Trotzdem darf man ihn nicht als kuriose Persönlichkeit betrachten. Wenn wir uns viel mit ihm beschäftigen, so liegt das nur zum Teil an seiner Spezialität, der Krisentheorie, zum Teil aber auch daran, dass er einer der bedeutendsten Köpfe, wo nicht der bedeutendste, des theoretischen Revisionismus ist. Er repräsentiert mit dem ihm geistesverwandten Sombart die Spielart des professoralen Revisionismus. Dazu gehören Professoren, die wohl außerhalb der Sozialdemokratie bleiben, aber suchen oder doch suchten, auf sie einzuwirken und den revisionistischen Flügel in ihr zu stärken.

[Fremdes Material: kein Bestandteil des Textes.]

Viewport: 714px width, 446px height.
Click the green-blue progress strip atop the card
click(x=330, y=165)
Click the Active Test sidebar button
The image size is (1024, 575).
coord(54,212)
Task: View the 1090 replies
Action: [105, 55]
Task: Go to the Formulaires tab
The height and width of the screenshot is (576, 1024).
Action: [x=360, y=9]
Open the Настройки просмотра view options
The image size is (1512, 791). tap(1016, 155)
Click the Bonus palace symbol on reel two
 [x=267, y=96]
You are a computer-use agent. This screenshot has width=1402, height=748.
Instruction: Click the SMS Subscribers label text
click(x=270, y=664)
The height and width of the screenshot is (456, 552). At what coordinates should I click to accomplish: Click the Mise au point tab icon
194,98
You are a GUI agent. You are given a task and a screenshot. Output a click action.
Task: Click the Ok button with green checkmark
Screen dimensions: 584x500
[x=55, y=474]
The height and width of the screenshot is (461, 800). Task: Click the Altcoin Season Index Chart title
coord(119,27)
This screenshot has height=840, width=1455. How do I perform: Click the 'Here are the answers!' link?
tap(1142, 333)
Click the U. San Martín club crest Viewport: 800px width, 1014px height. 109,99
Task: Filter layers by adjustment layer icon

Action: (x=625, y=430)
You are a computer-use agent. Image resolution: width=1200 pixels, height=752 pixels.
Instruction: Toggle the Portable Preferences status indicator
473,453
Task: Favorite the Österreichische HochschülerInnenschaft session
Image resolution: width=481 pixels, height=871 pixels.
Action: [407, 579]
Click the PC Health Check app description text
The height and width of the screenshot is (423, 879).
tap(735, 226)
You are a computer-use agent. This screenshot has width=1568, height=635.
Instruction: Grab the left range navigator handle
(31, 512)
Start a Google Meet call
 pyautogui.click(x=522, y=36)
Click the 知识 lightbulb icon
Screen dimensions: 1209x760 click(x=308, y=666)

Sombart hat freilich dies undankbare Geschäft aufgegeben. Der Revisionismus beginnt ja aus der Mode zu kommen, und dies Kathedergigerl fühlt sich nur im Gewand der allerneuesten Mode wohl.

Tugan dagegen ist zäher. Er lässt sich die .Mühe nicht verdrießen, in steter, unermüdlicher Arbeit seinen Standpunkt zum Ausgangspunkt einer neuen Theorie machen zu wollen.

Ein Jahrzehnt in es jetzt, dass Tugan-Baranowsky in dieser Weise tätig ist. Wenn irgendwo, so muss sich bei ihm die Fruchtbarkeit der Revision des Marxismus bewähren.

Eine gute Probe davon gibt und sein neuestes Buch, „Der moderne Sozialismus", eine Quintessenz des heutigen Revisionismus in seiner vollendetsten Form.1 Aller wissenschaftliche Fortschritt, den der Revisionismus gebracht hat, er muss in dieser Schrift zu finden sein.

II.

Wir wollen hier zunächst nur eine ihrer Seiten untersuchen, die Erörterung des Ganges der ökonomischen Entwicklung. Davon ging der Revisionismus aus. Er behauptete, sie gehe nicht in der Weise vor sich, wie Marx sie gezeichnet.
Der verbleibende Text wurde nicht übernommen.